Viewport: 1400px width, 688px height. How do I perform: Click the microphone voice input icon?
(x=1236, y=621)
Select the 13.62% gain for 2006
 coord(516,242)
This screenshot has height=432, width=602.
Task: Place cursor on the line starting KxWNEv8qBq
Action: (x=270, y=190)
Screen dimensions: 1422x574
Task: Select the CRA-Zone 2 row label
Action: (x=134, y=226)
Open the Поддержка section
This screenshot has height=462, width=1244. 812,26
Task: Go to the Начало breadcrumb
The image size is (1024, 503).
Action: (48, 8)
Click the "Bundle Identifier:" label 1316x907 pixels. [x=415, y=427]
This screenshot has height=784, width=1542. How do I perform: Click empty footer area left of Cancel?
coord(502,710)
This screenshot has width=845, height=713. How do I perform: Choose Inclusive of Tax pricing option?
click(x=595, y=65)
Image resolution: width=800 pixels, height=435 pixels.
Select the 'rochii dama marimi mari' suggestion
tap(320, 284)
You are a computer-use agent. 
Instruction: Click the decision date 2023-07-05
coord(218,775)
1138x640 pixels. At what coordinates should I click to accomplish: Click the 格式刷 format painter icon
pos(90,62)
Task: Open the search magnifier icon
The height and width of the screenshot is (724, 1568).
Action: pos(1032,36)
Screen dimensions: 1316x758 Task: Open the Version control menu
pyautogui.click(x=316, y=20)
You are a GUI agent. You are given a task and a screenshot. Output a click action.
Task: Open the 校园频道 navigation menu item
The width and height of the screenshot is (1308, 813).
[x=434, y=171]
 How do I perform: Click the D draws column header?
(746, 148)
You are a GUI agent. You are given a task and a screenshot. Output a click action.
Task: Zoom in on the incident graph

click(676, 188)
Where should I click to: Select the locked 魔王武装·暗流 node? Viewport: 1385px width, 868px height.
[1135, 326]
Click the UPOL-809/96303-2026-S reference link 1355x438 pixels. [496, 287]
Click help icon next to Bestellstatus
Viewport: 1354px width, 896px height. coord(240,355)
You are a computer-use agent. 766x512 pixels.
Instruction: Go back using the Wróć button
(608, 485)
··········
> Task prompt
So that nothing is lost, transcribe each entry exactly as written.

> Exercise solution
Viewport: 1400px width, 688px height. How do I perform: Click the microphone voice input icon?
(x=1236, y=621)
Select the 13.62% gain for 2006
 coord(516,242)
This screenshot has height=432, width=602.
Task: Place cursor on the line starting KxWNEv8qBq
Action: (x=270, y=190)
Screen dimensions: 1422x574
Task: Select the CRA-Zone 2 row label
Action: (x=134, y=226)
Open the Поддержка section
This screenshot has height=462, width=1244. 812,26
Task: Go to the Начало breadcrumb
The image size is (1024, 503).
Action: (48, 8)
Click the "Bundle Identifier:" label 1316x907 pixels. [x=415, y=427]
This screenshot has height=784, width=1542. How do I perform: Click empty footer area left of Cancel?
coord(502,710)
This screenshot has width=845, height=713. How do I perform: Choose Inclusive of Tax pricing option?
click(x=595, y=65)
Image resolution: width=800 pixels, height=435 pixels.
Select the 'rochii dama marimi mari' suggestion
tap(320, 284)
You are a computer-use agent. 
Instruction: Click the decision date 2023-07-05
coord(218,775)
1138x640 pixels. At what coordinates should I click to accomplish: Click the 格式刷 format painter icon
pos(90,62)
Task: Open the search magnifier icon
The height and width of the screenshot is (724, 1568).
Action: pos(1032,36)
Screen dimensions: 1316x758 Task: Open the Version control menu
pyautogui.click(x=316, y=20)
You are a GUI agent. You are given a task and a screenshot. Output a click action.
Task: Open the 校园频道 navigation menu item
The width and height of the screenshot is (1308, 813).
[x=434, y=171]
 How do I perform: Click the D draws column header?
(746, 148)
You are a GUI agent. You are given a task and a screenshot. Output a click action.
Task: Zoom in on the incident graph

click(676, 188)
Where should I click to: Select the locked 魔王武装·暗流 node? Viewport: 1385px width, 868px height.
[1135, 326]
Click the UPOL-809/96303-2026-S reference link 1355x438 pixels. [496, 287]
Click help icon next to Bestellstatus
Viewport: 1354px width, 896px height. coord(240,355)
You are a computer-use agent. 766x512 pixels.
Instruction: Go back using the Wróć button
(608, 485)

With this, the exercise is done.